**TASK PROMPT**
Return verbatim all lines from the first one in the records to the line with "Task: Click the stylized", both ends kept.

**DATASET RECORDS**
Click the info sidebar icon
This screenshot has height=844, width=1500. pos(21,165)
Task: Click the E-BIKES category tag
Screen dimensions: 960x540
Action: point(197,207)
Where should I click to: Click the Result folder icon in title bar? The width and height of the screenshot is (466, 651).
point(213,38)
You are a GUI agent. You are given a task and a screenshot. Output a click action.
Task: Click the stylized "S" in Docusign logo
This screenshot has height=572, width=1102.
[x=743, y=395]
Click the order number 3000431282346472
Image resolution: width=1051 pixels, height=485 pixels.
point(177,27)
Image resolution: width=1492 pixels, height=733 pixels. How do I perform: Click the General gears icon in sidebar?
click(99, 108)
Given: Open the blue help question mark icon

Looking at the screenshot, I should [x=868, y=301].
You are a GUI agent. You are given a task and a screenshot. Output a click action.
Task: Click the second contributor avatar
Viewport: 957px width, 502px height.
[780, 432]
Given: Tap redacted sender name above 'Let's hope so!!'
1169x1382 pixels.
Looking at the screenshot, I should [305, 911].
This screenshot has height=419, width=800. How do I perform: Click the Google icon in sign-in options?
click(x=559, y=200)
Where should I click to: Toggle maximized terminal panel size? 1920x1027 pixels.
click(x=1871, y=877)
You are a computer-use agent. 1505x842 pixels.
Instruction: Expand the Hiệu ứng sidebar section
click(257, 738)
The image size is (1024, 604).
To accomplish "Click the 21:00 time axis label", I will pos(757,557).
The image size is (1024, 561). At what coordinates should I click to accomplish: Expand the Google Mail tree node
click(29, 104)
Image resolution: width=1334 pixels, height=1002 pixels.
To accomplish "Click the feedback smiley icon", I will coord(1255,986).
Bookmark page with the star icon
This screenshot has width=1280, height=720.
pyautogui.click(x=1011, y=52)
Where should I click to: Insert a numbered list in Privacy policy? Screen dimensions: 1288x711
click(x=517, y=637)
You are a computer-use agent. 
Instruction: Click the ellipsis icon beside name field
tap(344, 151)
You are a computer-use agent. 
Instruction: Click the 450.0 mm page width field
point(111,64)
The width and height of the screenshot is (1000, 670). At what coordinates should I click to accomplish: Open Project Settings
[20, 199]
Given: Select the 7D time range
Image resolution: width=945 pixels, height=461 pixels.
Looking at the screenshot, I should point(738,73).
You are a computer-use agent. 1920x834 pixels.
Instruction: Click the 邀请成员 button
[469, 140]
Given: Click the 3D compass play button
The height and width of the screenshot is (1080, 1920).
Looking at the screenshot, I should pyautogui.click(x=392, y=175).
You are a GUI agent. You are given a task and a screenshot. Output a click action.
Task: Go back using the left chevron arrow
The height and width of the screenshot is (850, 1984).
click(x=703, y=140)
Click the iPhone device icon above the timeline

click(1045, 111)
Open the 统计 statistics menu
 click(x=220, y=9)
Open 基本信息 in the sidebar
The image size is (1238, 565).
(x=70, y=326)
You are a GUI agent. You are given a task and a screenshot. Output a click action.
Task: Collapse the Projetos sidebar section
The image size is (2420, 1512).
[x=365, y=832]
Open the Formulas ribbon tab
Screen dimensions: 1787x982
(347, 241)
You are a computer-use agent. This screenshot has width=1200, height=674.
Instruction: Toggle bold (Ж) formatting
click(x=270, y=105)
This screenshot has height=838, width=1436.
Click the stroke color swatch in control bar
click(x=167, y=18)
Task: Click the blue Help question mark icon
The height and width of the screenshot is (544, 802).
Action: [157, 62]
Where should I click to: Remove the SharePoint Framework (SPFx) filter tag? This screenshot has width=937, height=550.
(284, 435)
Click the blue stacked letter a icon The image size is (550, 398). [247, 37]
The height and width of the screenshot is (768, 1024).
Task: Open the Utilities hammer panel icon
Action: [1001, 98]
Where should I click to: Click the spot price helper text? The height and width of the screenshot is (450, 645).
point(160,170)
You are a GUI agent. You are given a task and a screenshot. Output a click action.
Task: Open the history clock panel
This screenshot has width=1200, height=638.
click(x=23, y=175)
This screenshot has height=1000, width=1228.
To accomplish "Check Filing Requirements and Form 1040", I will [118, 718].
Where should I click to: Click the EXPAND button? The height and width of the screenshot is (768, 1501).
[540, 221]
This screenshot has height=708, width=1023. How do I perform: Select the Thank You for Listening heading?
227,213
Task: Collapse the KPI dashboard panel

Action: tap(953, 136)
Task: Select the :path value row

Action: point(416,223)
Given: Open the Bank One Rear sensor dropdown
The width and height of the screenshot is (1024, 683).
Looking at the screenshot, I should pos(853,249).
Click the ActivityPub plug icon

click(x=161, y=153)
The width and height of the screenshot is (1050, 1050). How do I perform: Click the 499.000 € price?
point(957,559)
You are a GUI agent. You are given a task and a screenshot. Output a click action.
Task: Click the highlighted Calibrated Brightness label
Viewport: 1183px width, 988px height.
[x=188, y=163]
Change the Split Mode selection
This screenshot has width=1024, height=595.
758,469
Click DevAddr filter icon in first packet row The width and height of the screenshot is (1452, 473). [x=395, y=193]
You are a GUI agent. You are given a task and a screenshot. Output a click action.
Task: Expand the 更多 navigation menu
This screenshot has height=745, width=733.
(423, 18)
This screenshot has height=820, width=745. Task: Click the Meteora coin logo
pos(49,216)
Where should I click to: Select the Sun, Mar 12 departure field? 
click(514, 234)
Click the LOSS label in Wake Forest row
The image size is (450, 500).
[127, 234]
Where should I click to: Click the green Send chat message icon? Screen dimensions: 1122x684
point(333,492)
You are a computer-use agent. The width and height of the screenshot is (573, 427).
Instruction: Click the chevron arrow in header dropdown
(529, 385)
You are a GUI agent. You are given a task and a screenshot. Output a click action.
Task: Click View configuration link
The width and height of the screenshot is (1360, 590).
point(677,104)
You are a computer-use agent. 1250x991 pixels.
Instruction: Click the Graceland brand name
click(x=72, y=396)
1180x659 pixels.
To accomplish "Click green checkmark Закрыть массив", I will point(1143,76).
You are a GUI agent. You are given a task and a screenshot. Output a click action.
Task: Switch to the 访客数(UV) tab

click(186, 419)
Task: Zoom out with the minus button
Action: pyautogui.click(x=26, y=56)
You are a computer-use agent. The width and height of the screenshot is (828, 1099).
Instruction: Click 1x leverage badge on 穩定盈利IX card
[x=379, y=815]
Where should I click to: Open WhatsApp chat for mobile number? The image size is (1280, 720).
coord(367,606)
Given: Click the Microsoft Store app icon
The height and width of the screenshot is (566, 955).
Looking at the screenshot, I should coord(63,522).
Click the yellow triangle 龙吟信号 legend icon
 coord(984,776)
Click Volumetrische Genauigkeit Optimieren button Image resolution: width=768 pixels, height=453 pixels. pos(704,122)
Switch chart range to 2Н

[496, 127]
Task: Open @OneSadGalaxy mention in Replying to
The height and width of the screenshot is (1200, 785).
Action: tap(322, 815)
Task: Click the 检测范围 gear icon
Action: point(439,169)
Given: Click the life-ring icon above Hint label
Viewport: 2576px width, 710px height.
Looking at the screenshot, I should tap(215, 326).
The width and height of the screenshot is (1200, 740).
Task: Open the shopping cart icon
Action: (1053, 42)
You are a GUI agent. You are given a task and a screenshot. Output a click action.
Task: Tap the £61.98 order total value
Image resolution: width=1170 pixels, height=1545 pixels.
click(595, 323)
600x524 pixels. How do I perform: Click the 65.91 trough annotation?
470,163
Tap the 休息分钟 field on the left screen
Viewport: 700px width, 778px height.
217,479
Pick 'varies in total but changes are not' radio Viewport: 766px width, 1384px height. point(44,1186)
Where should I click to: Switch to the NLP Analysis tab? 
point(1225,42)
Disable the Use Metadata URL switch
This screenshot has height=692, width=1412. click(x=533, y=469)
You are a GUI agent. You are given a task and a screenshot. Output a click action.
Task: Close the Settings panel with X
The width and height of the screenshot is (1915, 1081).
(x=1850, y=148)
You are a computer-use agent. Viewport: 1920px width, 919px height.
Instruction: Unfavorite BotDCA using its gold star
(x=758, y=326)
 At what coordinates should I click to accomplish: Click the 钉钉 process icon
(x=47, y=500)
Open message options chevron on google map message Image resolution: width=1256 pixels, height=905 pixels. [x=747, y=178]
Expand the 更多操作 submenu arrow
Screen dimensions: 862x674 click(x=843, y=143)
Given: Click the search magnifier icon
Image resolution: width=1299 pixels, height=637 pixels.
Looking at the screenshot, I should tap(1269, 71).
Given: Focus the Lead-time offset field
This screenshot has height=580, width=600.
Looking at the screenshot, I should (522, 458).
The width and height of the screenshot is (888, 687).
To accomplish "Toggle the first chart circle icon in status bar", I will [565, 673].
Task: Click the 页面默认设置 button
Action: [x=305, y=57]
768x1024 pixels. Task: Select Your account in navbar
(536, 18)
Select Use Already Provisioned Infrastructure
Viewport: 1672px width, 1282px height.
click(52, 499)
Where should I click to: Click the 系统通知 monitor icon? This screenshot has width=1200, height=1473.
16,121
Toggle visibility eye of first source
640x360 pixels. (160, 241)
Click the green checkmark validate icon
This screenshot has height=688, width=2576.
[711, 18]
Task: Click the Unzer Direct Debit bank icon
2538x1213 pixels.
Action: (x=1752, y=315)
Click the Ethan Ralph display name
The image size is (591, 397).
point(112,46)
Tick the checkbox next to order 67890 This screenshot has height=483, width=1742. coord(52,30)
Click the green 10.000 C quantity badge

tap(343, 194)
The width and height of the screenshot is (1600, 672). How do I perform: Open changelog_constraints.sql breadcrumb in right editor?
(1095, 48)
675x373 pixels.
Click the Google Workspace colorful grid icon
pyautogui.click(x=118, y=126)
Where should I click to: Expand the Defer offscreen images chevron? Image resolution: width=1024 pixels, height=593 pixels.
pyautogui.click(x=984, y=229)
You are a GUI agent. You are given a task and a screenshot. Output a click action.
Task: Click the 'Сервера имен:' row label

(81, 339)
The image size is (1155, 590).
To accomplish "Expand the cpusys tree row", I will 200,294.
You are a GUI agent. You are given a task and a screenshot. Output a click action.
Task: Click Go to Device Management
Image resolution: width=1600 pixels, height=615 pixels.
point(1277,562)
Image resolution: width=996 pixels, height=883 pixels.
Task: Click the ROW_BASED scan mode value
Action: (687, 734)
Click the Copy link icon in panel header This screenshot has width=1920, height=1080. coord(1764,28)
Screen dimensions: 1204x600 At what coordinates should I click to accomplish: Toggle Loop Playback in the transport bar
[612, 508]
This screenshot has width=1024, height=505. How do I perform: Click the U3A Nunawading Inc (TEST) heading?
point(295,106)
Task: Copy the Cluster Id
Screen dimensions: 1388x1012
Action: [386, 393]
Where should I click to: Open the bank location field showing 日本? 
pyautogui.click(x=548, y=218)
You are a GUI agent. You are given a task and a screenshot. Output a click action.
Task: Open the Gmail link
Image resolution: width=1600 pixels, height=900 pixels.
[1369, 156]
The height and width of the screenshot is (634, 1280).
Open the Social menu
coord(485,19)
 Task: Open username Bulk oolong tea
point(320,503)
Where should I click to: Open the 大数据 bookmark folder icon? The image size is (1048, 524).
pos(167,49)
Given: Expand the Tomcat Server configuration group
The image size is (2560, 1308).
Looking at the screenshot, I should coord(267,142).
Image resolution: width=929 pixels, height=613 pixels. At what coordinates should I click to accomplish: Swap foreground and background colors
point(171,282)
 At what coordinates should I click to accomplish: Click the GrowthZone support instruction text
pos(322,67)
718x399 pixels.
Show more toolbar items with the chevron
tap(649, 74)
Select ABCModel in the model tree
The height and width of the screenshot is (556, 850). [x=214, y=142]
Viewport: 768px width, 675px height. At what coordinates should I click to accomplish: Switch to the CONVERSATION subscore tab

**ANSWER AREA**
Click the info sidebar icon
This screenshot has height=844, width=1500. pos(21,165)
Task: Click the E-BIKES category tag
Screen dimensions: 960x540
Action: point(197,207)
Where should I click to: Click the Result folder icon in title bar? The width and height of the screenshot is (466, 651).
point(213,38)
You are a GUI agent. You are given a task and a screenshot. Output a click action.
Task: Click the stylized "S" in Docusign logo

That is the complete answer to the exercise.